» Reading passage:
────

It is not necessary for each of the listed circumstances to be satisfied in order for an interdependency relationship to exist.  There are circumstances in which it would be inappropriate to consider certain matters.  For example, it would not be relevant to consider whether there was a sexual relationship when determining whether an interdependency relationship existed between siblings.

Each of the matters listed is to be given the appropriate weighting under the circumstances.  The degree to which any matter is met or is present or not, as the case may be, does not necessarily of its own accord, confirm or preclude the existence of an interdependency relationship.

Generally speaking, it is not expected that children will be in an interdependency relationship with their parents.

Example

Daniel died at age 23, leaving behind a superannuation benefit of $30,000.  Daniel was not married, nor did he have any children, and lived with his parents and younger brother in his parent’s home.

Given that Daniel was 23, he and his parents had of course known each other for some time (subparagraph (1)(a)(i)).  While both parties may have intended to remain an important part of each other’s lives, it is reasonable to assume that the relationship would have changed significantly over time.  That is neither Daniel, nor his parents, would have expected to be providing each other the same level of domestic support and personal care that they did prior to Daniel’s death, for the next forty years, had he not died (subparagraphs (iv) and (viii)).

He did not own the house, nor was he a mortgagee (subparagraph (iii)). 

While Daniel sometimes cooked dinner for his younger brother and provided other care and support to him, it was no more than would generally be expected of an older sibling and was far less than the care and support that his parents provided (subparagraph (v)).

────

» Dataset entries:

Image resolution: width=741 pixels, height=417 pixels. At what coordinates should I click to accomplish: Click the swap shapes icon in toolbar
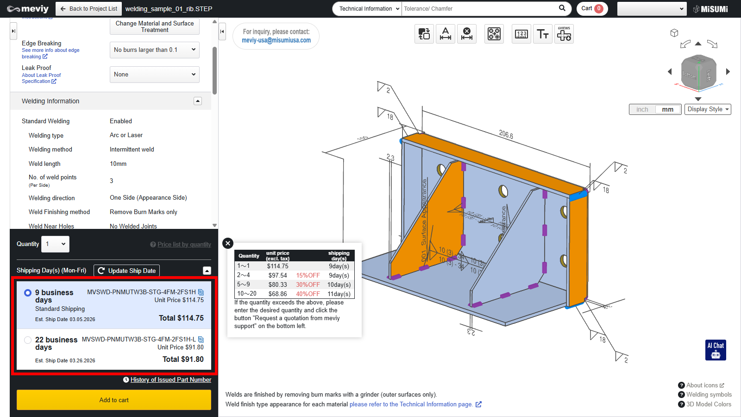[x=424, y=34]
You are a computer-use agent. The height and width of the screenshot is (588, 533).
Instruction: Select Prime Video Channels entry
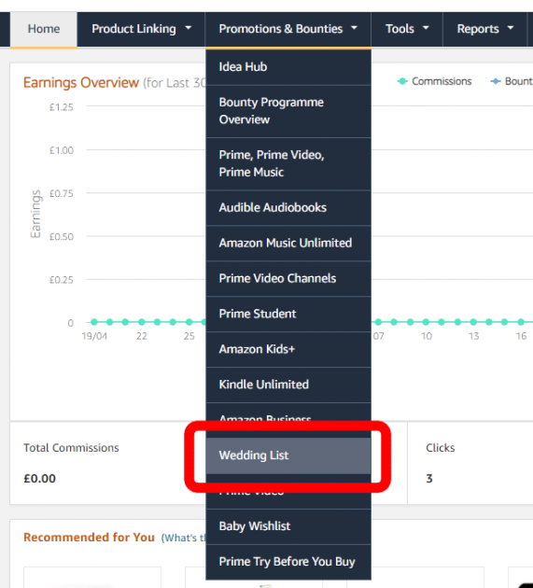[x=288, y=278]
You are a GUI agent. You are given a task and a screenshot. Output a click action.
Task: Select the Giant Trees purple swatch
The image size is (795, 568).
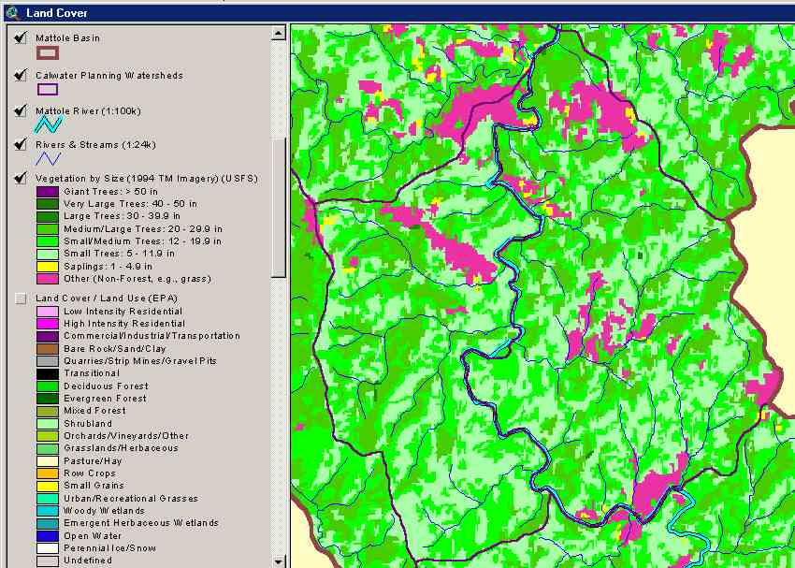[47, 191]
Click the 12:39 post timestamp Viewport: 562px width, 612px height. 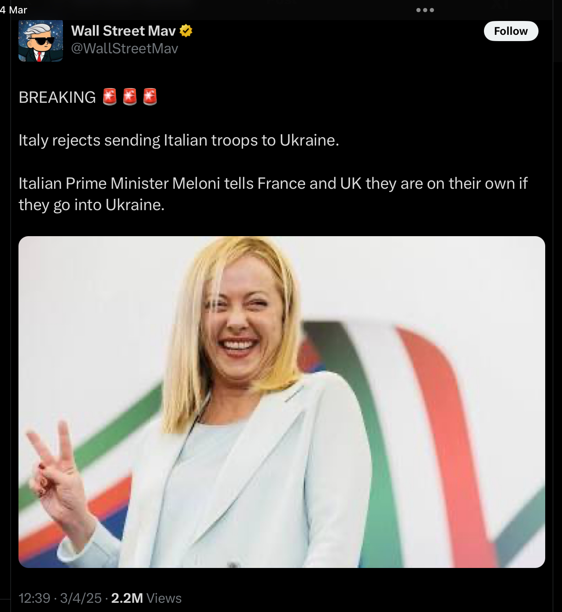pyautogui.click(x=34, y=598)
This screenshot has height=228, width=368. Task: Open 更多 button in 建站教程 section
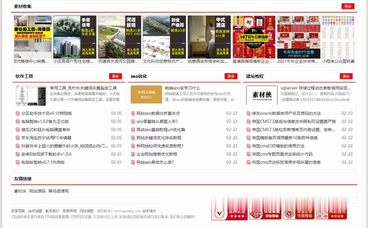346,76
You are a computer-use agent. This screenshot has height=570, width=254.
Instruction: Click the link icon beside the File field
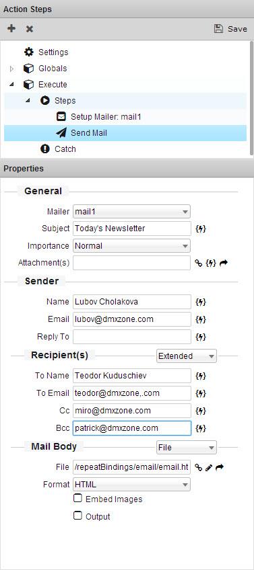pos(199,467)

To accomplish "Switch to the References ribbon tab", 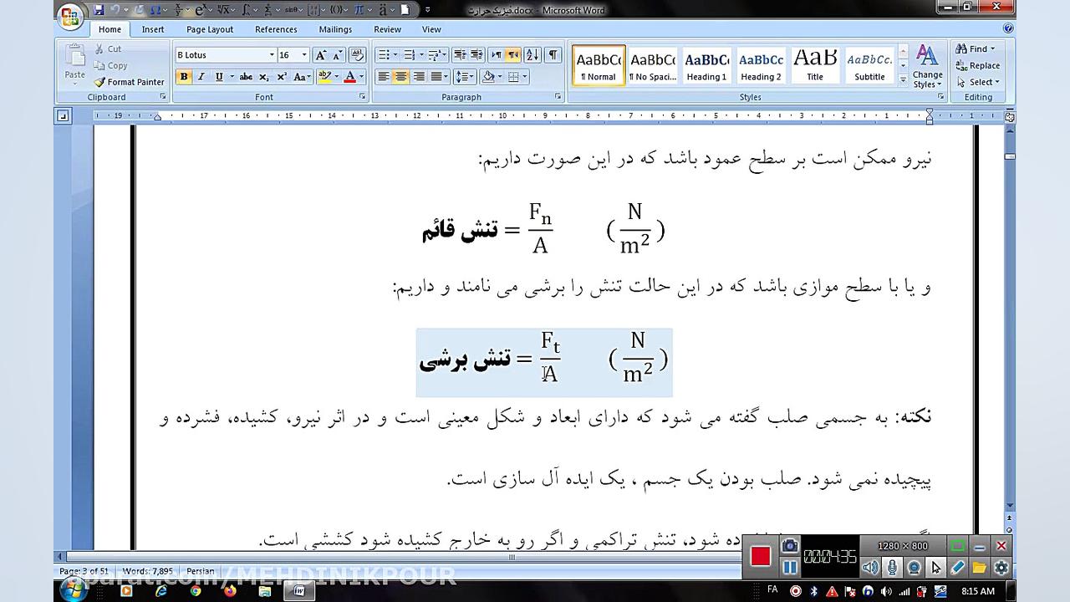I will [x=276, y=28].
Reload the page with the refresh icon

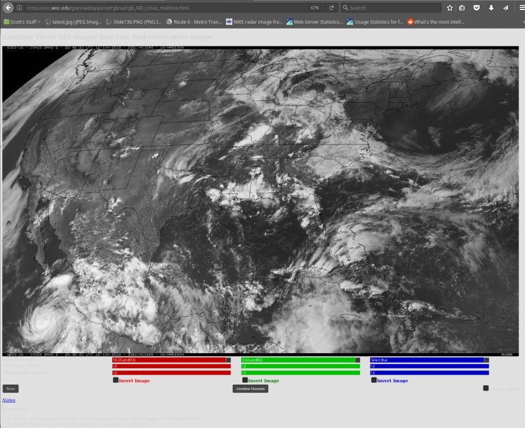(331, 8)
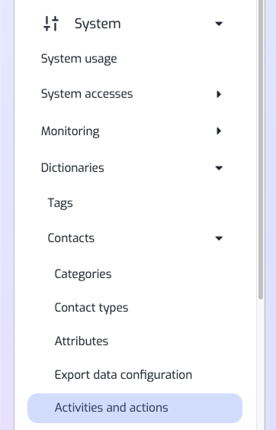Select the Monitoring menu label
The width and height of the screenshot is (276, 430).
pos(70,131)
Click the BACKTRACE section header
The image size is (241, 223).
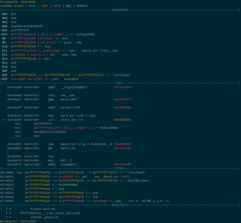(120, 205)
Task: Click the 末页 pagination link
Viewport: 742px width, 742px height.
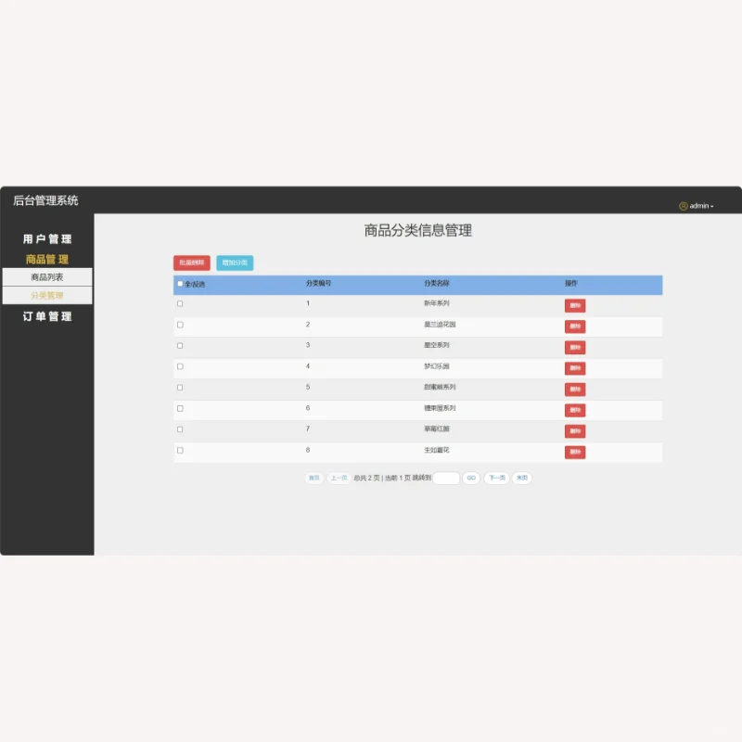Action: (x=521, y=478)
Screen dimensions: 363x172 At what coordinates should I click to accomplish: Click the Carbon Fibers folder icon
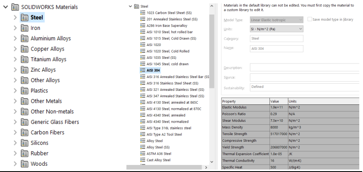tap(24, 133)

────

» Instructions for the task:
Answer these questions using the passage on interdependency relationships.
(a) According to the passage, what matter would not be relevant when deciding whether siblings are in an interdependency relationship?
(b) How old was Daniel when he died, and how much was the superannuation benefit he left?
(c) With whom did Daniel live, and in whose home?

» Reply:
(a) Whether there was a sexual relationship.
(b) He was 23, and the benefit was $30,000.
(c) He lived with his parents and younger brother, in his parents' home.